Kontakt

Petra Jessee
(Einrichtungsleitung)
T: 02202-129620
F: 02202-189657
E: kindergarten[at]rhein-berg.drk[dot]de

 

Kita
Franz-Heider-Straße
Franz-Heider-Straße 58
51469 Berg. Gladbach 

Räume

"...Man kann nicht nicht raumgestalten. Egal was man mit Ihnen macht: Räume wirken!"

(Kinderräume bilden, von der Beeck, Buck, Rufenach, 2007)

In den Einrichtungen des DRK Kreisverbands wird ein besonderes Augenmerk auf die Gestaltung des Lebensraums der Kinder gelegt. Vorbereitete Räume (innen und außen) bieten den Kindern altersentsprechend eine Vielzahl von Anregungen zum forschenden Lernen, bieten Erfahrungsmöglichkeiten, geben Schutz und Geborgenheit, aber auch Herausforderungen und Grenzerfahrungen.
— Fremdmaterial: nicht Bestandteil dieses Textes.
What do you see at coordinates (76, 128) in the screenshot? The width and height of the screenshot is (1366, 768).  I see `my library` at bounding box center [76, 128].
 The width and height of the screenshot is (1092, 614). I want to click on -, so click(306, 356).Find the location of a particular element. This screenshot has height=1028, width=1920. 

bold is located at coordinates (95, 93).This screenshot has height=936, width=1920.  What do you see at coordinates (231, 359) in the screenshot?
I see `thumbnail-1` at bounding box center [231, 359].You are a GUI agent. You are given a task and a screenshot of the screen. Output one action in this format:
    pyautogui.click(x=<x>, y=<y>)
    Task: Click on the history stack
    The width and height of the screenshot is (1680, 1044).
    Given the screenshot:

Wir legen Wert darauf, Räume innerhalb unserer Einrichtungen so zu gestalten, dass sie thematische Anreize bieten. Daraus ergeben sich Funktionsbereiche oder Bildungsinseln, die Kinder zur Selbstbildung anregen (z. B. Bewegungsräume, Ateliers, Rollenspielräume, Konstruktionsbereiche etc.). Somit kann in idealerweise den kindlichen Bedürfnissen nach Bewegung, Rückzug, Rollenspiel und kreativer Gestaltung Rechnung getragen werden. Uns ist es wichtig, gezielt und praktisch zu möblieren. So findet zwar nicht jedes Kind in jedem Raum einen Stuhl, aber jedes Kind findet einen Platz. Kinder dürfen bei uns herausfinden, welche Körperhaltung bei ihren Tätigkeiten die für das Kind passende ist (liegend, stehend, sitzend). Soweit es die architektonischen Gegebenheiten zulassen, werden die Mahlzeiten in zentralen Speisebereichen (Bistro, Kinderrestaurant) eingenommen, im Idealfall in ausschließlich für die Einnahme der Mahlzeiten hergerichteten Räumen. Im Kinderrestaurant soll das Essen in Gemeinschaft ein sinnliches Vergnügen sein. Ästhetische Raumgestaltung, sowie liebevoll gedeckte Tische, ermöglichen es den Kindern, lustvoll zu speisen und eine Tischkultur zu entwickeln, die ihnen gemäß ist.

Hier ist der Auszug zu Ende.